For chromosomal rearrangement, nine samples (9/549) were noted to have deletion and duplication in the terminal q/p arm of one or more chromosomes simultaneously, implicating unbalanced translocations (Supplementary Table S10 online). In NGS read-depth–based methods,37 only dosage changes, rather than the real composition of derivative chromosome(s), can be observed. Therefore, karyotyping is recommended for investigation of unbalanced translocations because of the spatial visualization. However, three samples had a terminal deletion or duplication at a submicroscopic level (<5 Mb), unlikely to be detectable by conventional karyotyping but detectable by our established balanced chromosomal abnormality detection method.23

For prenatal samples obtained from invasive testing, the turnaround time is 10 days from sample receipt to diagnostic report, which is competitive with CMA. Based on our data using the HiSeq 2000 platform, it is possible to evaluate sequence information for up to 96 samples in a single sequencing slide (two per run), which may ultimately lead to reducing the costs per patient.
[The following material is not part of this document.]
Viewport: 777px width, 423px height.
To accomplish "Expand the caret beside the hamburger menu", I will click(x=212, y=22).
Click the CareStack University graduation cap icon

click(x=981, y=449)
Based on the reagent costs including (i) DNA extraction (including DNA QC measurement), (ii) library construction (non-size-selected), and (iii) about 15 million single-end reads in the HiSeq 2000 platform, costs are estimated at about US$120 per sample. Given a staff cost as $50 per hour, as each lane/run requires 16 working hours, the labor cost is estimated to be $67 per sample (e.g., 12 samples per lane). Therefore, in total, the cost for each sample would be about $187, which compares favorably to the cost of conventional karyotyping. In addition, it allows a more extensive numerical and pCNV detection in various sample types, particularly in prenatal diagnosis, compared with the current standard of CMA.
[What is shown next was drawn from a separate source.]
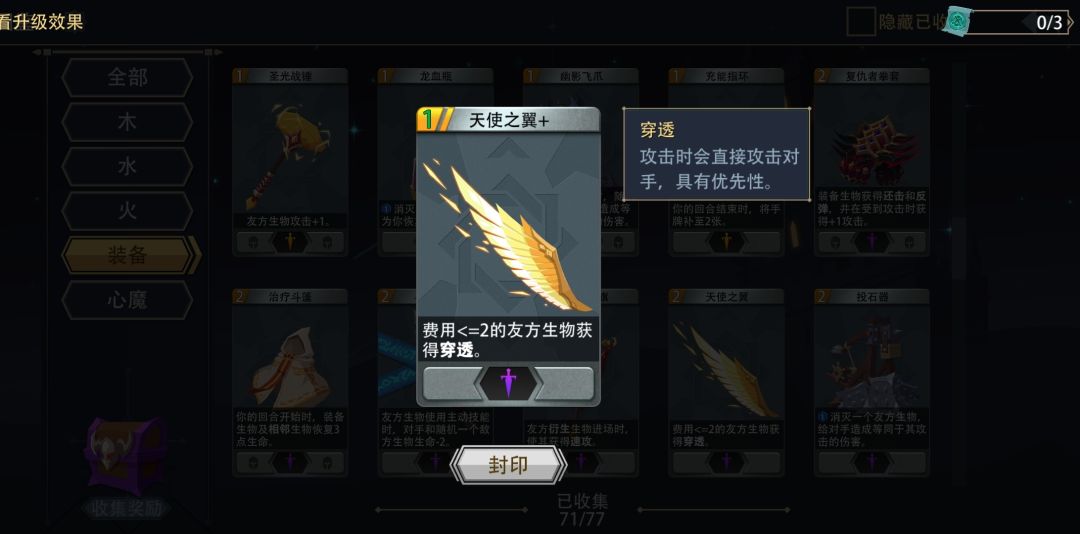Open the 治疗斗篷 card thumbnail
Image resolution: width=1080 pixels, height=534 pixels.
click(x=290, y=382)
A limitation of this NGS-based CNV detection is, as with CMA, a requirement for high-quality DNA for testing. Therefore, this method may not be fully applicable for DNA samples extracted from a fetal demise29 (6.4%, 21/328 failed in our study). Moreover, neither array-CGH nor low-coverage whole-genome sequencing with a read-depth CNV-detection algorithm can detect triploidy.38 In this study, an early abortus sample (ID 14S0026197) was identified by single-nucleotide polymorphism array as 69,XXX but was not detected by our assay, which represents a limitation of our method. Furthermore, triploid fetuses often result in early spontaneous abortions and would hence go undetected.38 With the exception of the above limitations, our approach provides a high-throughput, robust, genome-wide high-resolution analysis pipeline for detection of numerical disorders and CNVs (particularly for pCNV).

Compared with CMA, in the clinical diagnosis of aneuploidy and pCNVs, our NGS-based approach shows equivalent effectiveness and advantages, including the detection of chromosomal mosaicism at a low level. In this study, 11 samples displayed mosaicism that ranged from 25 to 70%. The NGS-based approach has been reported to detect lower-percentage mosaics in other sample types (maternal plasma),39 indicating the potential to detect accurately lower levels of mosaicism chromosomal abnormalities in our sample types. Second, our NGS approach provides additional genome-wide detection of pCNVs or VOUS compared with CMA. In the validation group, our approach revealed 32 additional CNVs as VOUS, which may provide important information for gene discovery ( Figure 2 ). Finally, the high success rate in our NGS-based approach demonstrates a high diagnostic rate in fetal demise40 (93.6%), compared with 87.4% in a microarray study on stillbirth.29

In summary, chromosomal diseases or microdeletion/microduplication syndromes can be diagnosed effectively by NGS. Our study demonstrated that NGS is a robust, sensitive, and high-resolution genome-wide method to identify numerical and pathogenic CNVs among prenatal and postnatal patients. Furthermore, our study highlights the potential for using NGS to facilitate genetic diagnoses in the prenatal and postnatal samples that have not been detected by conventional karyotyping and/or CMA analysis.

Disclosure

The authors declare no conflict of interest.